Sie saßen auf Schemeln ums Feuer, im Banne des plumpen Bottichs, beide gebannt, wenn auch aus sehr verschiedenen Gründen. Baldini genoss die Glut des Feuers und das flackernde Rot der Flammen und des Kupfers, er liebte das Knistern des brennenden Holzes, das Gurgeln des Alambics, denn das war wie früher. Da konnte man ins Schwärmen kommen! Er holte eine Flasche Wein aus dem Laden, denn die Hitze machte ihn durstig, und Weintrinken, das war auch wie früher. Und dann fing er an, Geschichten zu erzählen, von damals, endlos. Vom spanischen Erbfolgekrieg, an dessen Verlauf er, gegen die Österreicher kämpfend, maßgeblich beteiligt gewesen sei; von den Camisards, mit denen er die Cevennen unsicher gemacht habe; von der Tochter eines Hugenotten im Esterei, die vom Lavendelduft berauscht ihm zu Willen gewesen sei; von einem Waldbrand, den er dabei um ein Haar entfacht und der dann wohl die gesamte Provence in Brand gesteckt hätte, so sicher wie das Amen in der Kirche, denn es ging ein scharfer Mistral; und vom Destillieren erzählte er, immer wieder davon, auf freiem Feld, nachts, beim Mondschein, bei Wein und bei Zikadengeschrei, und von einem Lavendelöl, das er dabei erzeugt habe, so fein und kräftig, dass man es ihm mit Silber auf gewogen habe; von seiner Lehrzeit in Genua, von seinen Wanderjahren und von der Stadt Grasse, in der es so viele Parfumeure gebe wie anderswo Schuster, und so reiche darunter, dass sie lebten wie Fürsten, in prächtigen Häusern mit schattigen Gärten und Terrassen und holzgetäfelten Esszimmern, in denen sie speisten von porzellanenen Tellern mit Goldbesteck, und so fort...

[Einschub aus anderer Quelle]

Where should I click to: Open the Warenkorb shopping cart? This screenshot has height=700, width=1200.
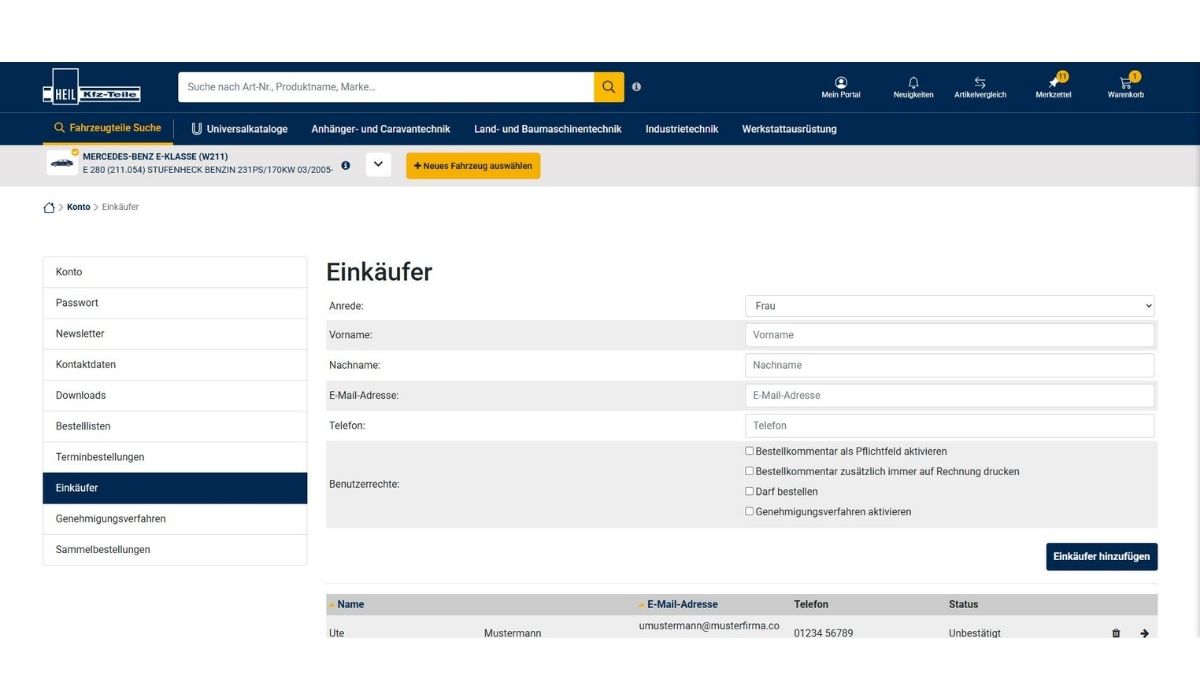click(1125, 84)
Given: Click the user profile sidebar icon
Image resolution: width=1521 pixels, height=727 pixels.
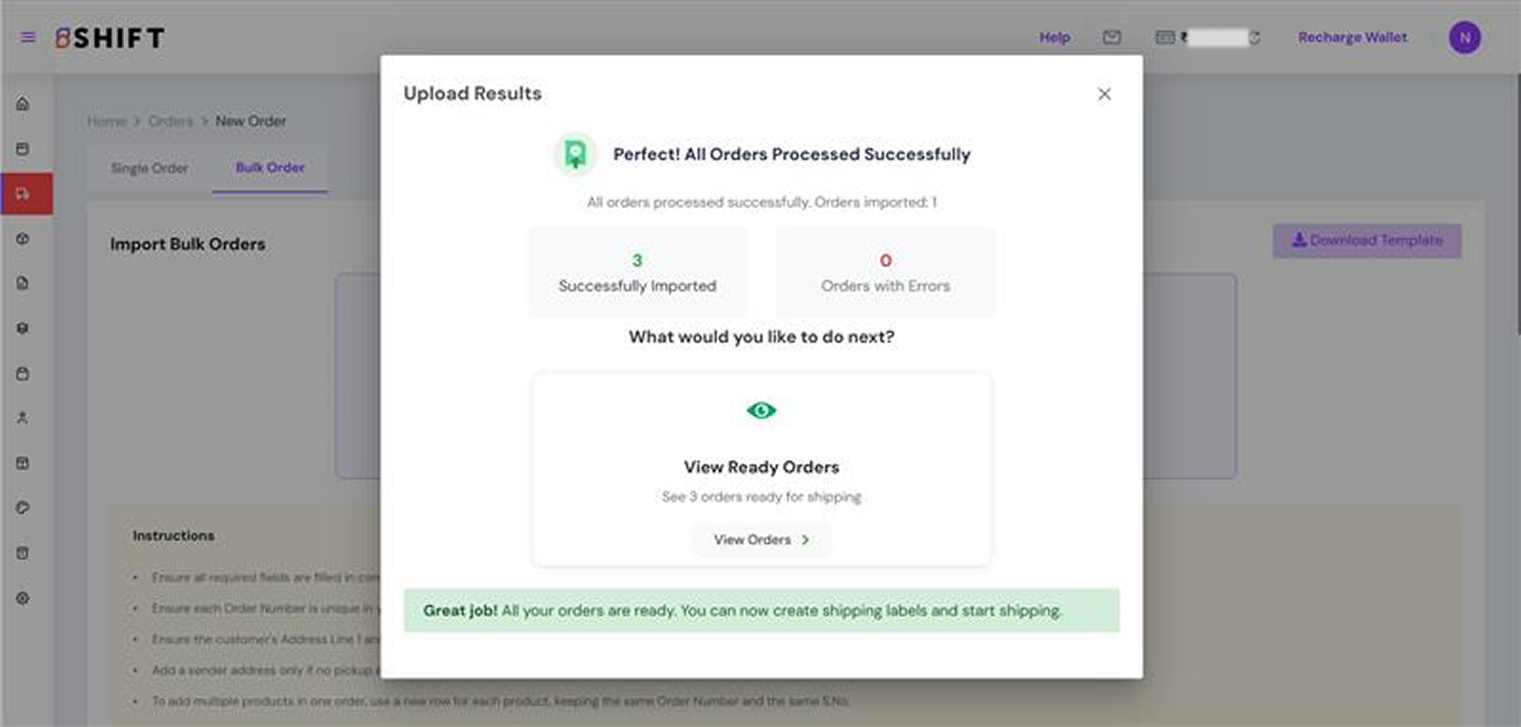Looking at the screenshot, I should pos(23,418).
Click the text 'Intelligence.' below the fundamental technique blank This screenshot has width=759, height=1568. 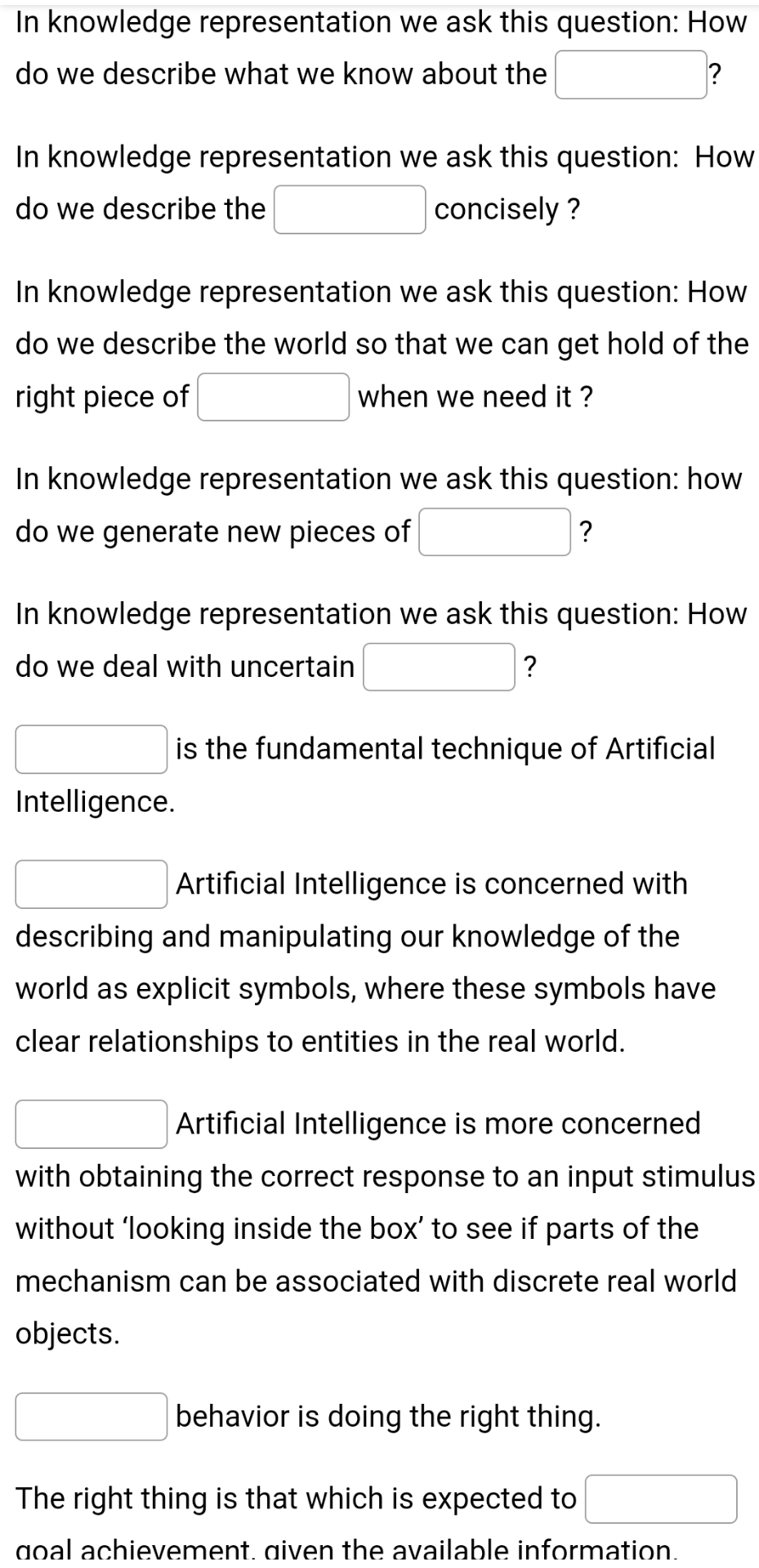point(95,800)
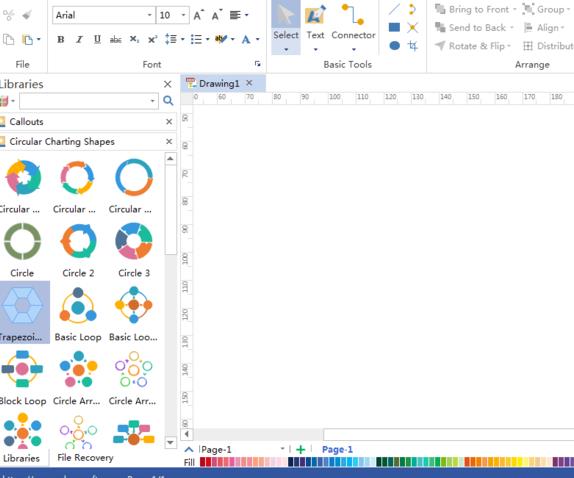The height and width of the screenshot is (478, 574).
Task: Choose the crop tool icon
Action: click(x=413, y=46)
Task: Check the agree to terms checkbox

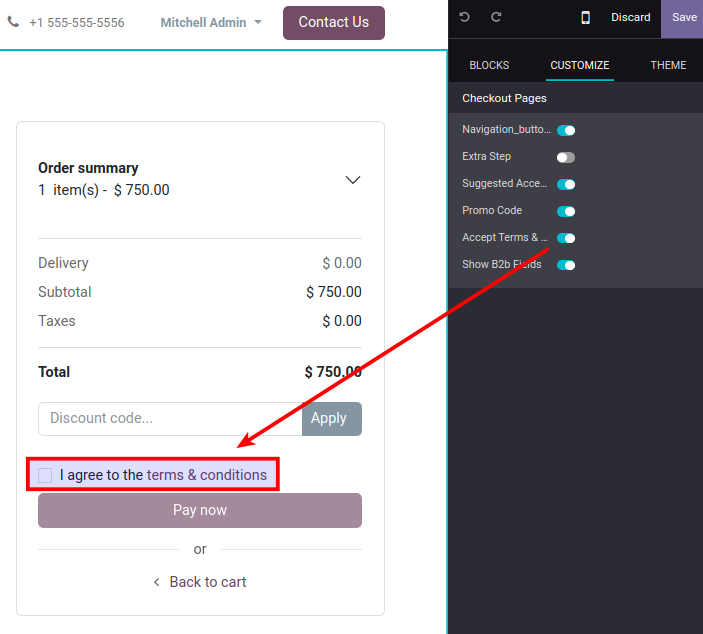Action: [x=45, y=475]
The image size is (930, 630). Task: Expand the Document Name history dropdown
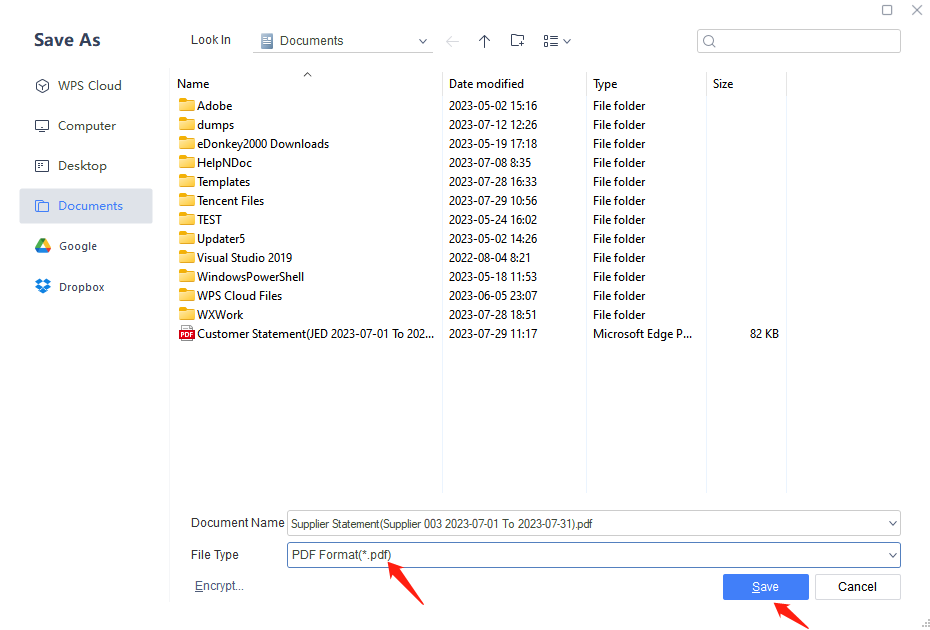pyautogui.click(x=892, y=523)

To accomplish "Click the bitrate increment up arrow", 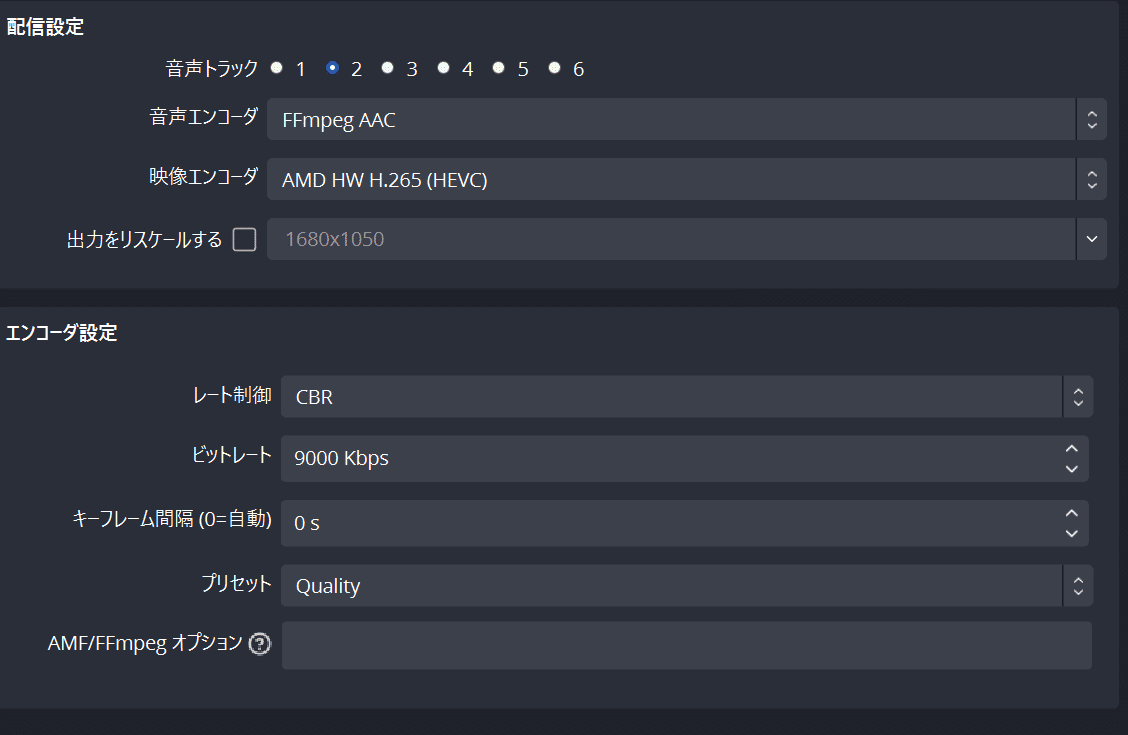I will 1070,450.
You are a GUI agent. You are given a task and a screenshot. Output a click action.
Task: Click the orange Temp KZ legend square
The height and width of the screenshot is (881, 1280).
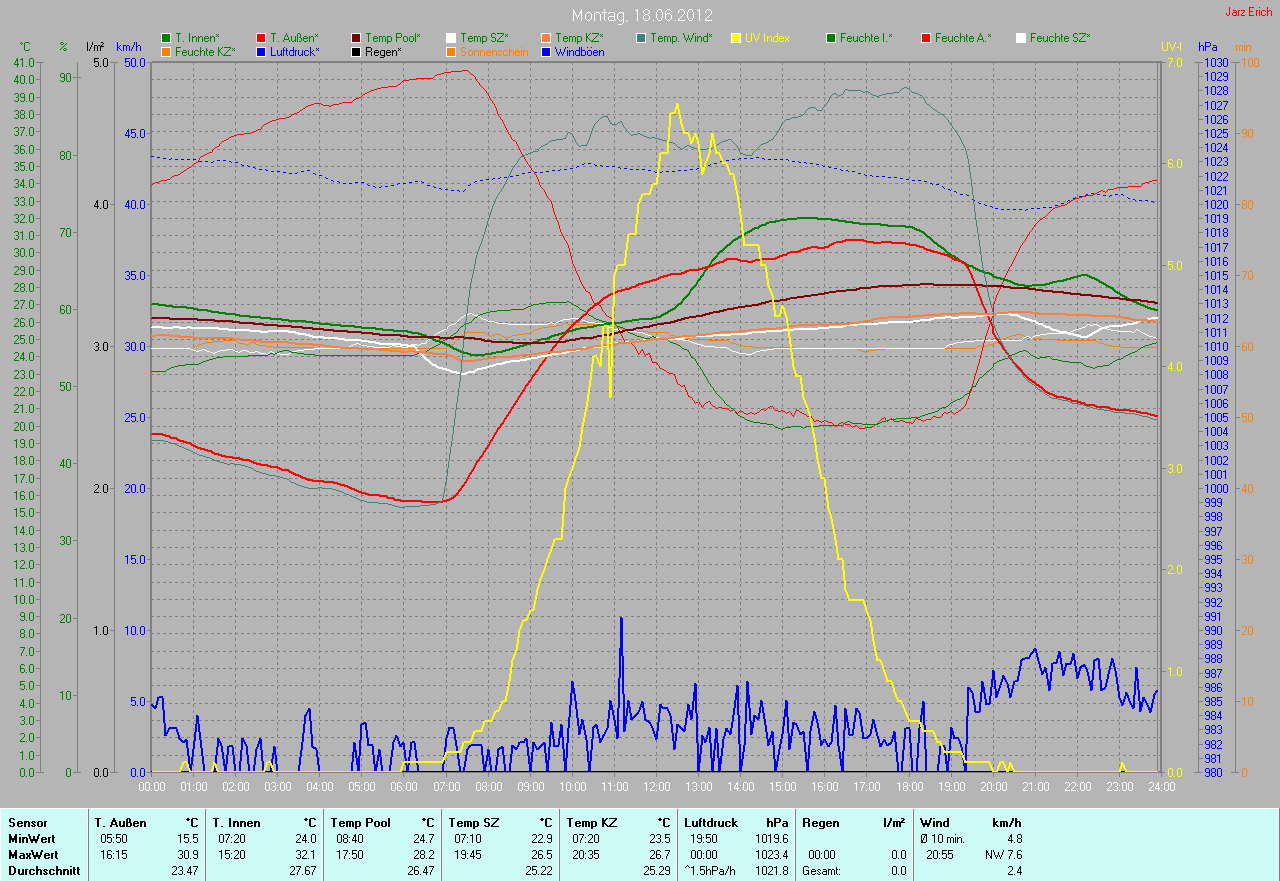[546, 38]
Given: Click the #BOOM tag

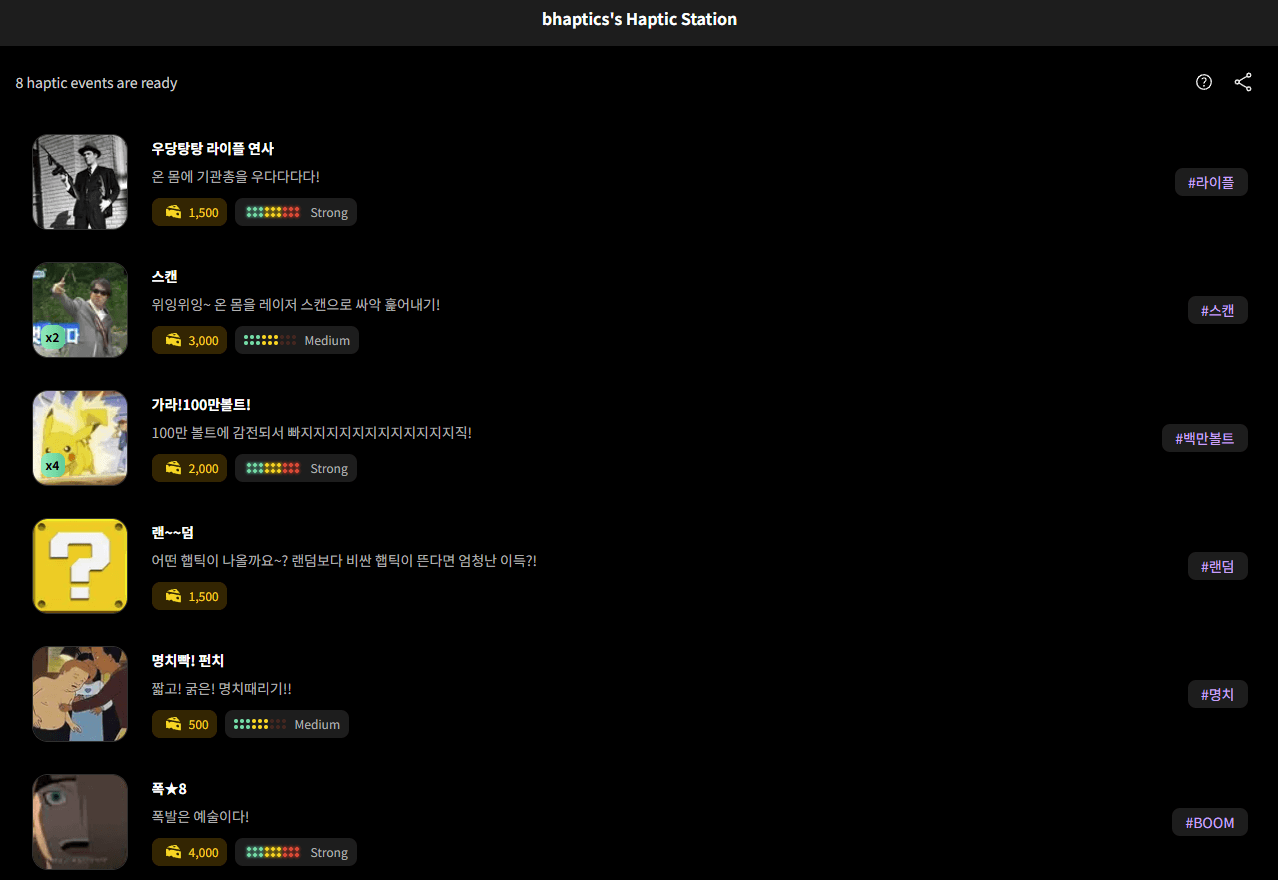Looking at the screenshot, I should pyautogui.click(x=1209, y=822).
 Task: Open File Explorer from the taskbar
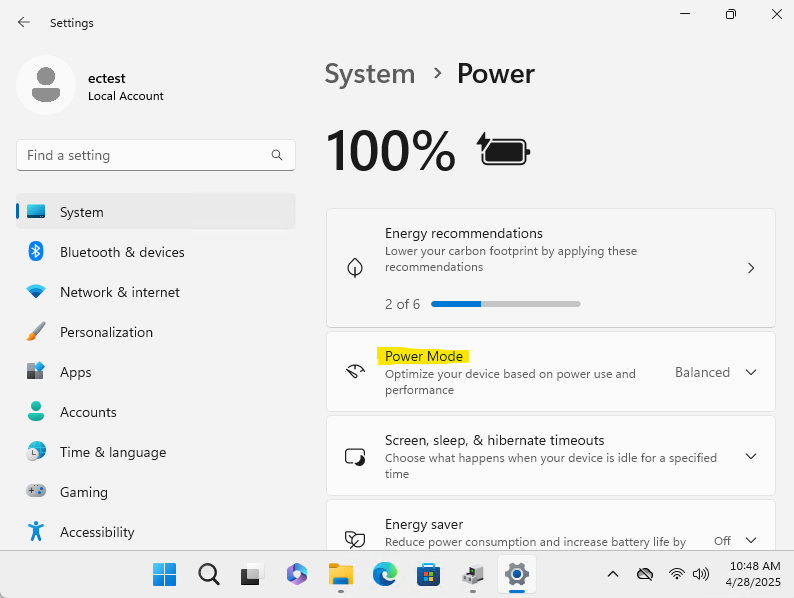coord(341,574)
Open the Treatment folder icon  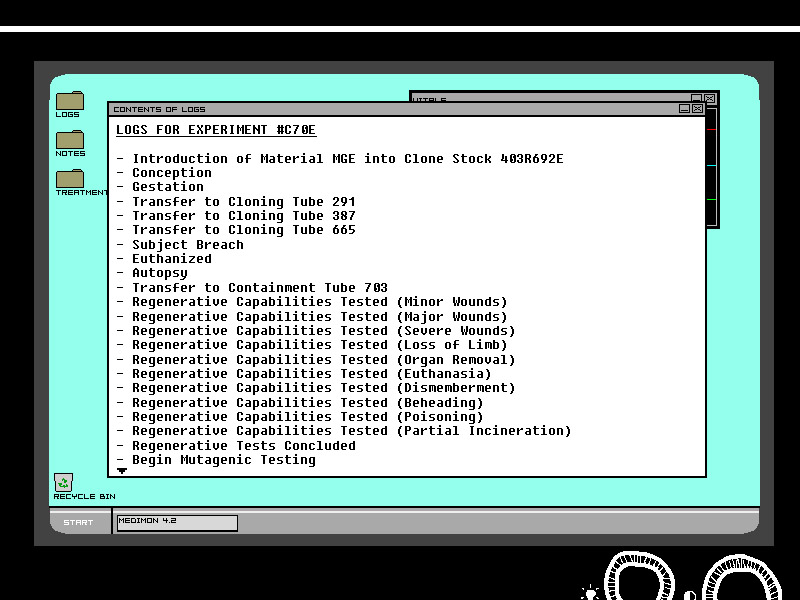click(70, 179)
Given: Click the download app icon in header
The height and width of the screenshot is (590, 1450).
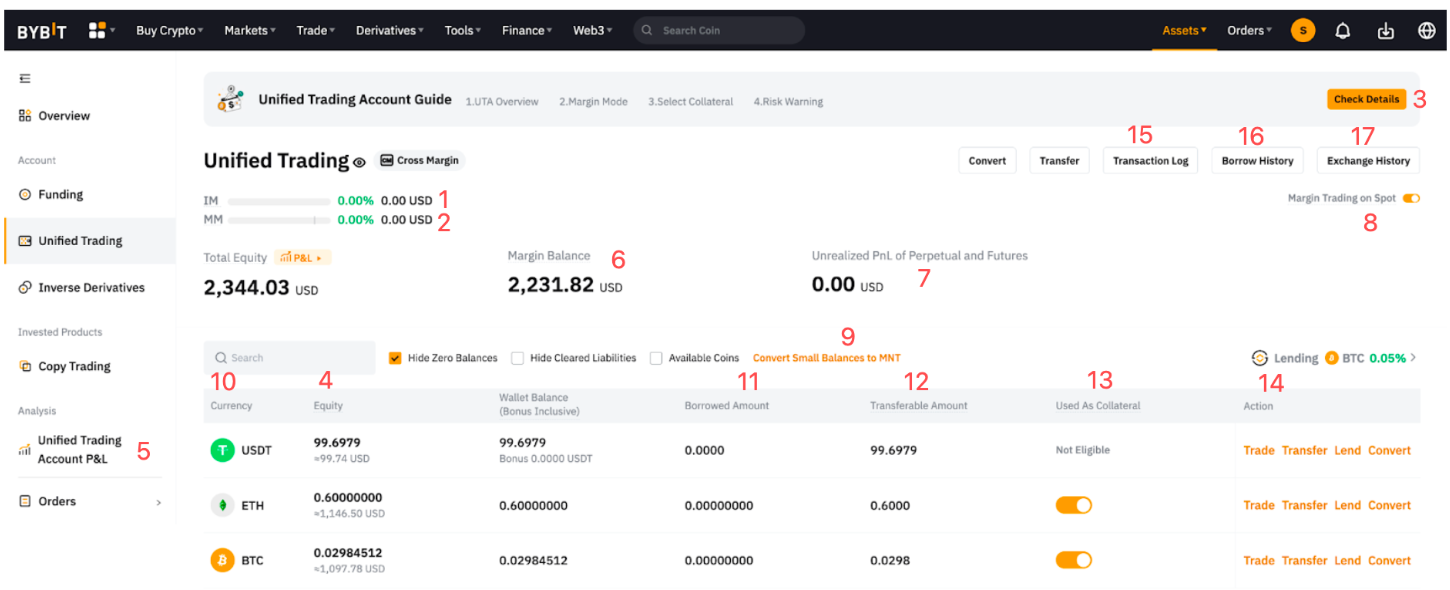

Solche Geschichten erzählte der alte Baldini und trank Wein dazu und bekam vom Wein und von der Feuerglut und von der Begeisterung über seine eignen Geschichten ganz feuerrote Bäckchen. Grenouille aber, der etwas mehr im Schatten saß, hörte gar nicht zu. Ihn interessierten keine alten Geschichten, ihn interessierte ausschließlich der neue Vorgang. Er starrte unausgesetzt auf das Röhrchen am Kopf des Alambics, aus dem in dünnem Strahl das Destillat rann. Und indem er es anstarrte, stellte er sich vor, er selbst sei so ein Alambic, in dem es brodele wie in diesem und aus dem ein Destillat hervorquelle wie hier, nur eben besser, neuer, ungewohnter, ein Destillat von jenen exquisiten Pflanzen, die er selbst in seinem Innern gezogen hatte, die dort blühten, ungerochen außer von ihm selbst, und die mit ihrem einzigartigen Parfum die Welt in einen duftenden Garten Eden verwandeln könnten, in welchem für ihn das Dasein olfaktorisch einigermaßen erträglich wäre. Ein großer Alambic zu sein, der alle Welt mit seinen selbsterzeugten Destillaten überschwemmte, das war der Wunschtraum, dem Grenouille sich hingab.

Während aber Baldini, vom Wein entzündet, immer ausschweifendere Geschichten davon erzählte, wie es früher gewesen war, und sich immer hemmungsloser in die eigenen Schwärmereien verstrickte, ließ Grenouille bald ab von seiner bizarren Phantasie. Er verbannte die Vorstellung vom großen Alambic fürs erste aus seinem Kopfund überlegte stattdessen, wie er sich seine neuerworbenen Kenntnisse für näherliegende Ziele nutzbar machen könnte.